▶ _Your assignment_
Output exactly the span of lines beginning with the one that holds "HARREMANETARAKO (26, 2398)" and ending with the last line of the data below.

▶ _Working data_
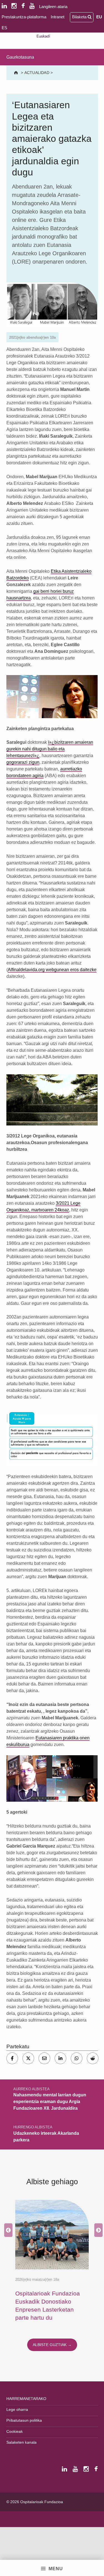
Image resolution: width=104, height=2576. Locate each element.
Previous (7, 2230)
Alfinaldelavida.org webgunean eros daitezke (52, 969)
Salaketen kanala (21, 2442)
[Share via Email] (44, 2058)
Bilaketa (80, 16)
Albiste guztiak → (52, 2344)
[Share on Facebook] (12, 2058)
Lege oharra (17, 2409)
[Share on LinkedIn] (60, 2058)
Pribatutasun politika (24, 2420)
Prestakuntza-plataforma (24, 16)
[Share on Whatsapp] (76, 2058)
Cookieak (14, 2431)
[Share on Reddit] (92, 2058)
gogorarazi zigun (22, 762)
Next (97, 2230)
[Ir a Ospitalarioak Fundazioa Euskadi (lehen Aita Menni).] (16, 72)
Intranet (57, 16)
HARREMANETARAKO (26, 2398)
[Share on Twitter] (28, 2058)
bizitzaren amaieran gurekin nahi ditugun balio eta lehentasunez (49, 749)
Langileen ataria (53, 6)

▶ _Worked solution_
HARREMANETARAKO (26, 2398)
[Share on Twitter] (28, 2058)
bizitzaren amaieran gurekin nahi ditugun balio eta lehentasunez (49, 749)
Langileen ataria (53, 6)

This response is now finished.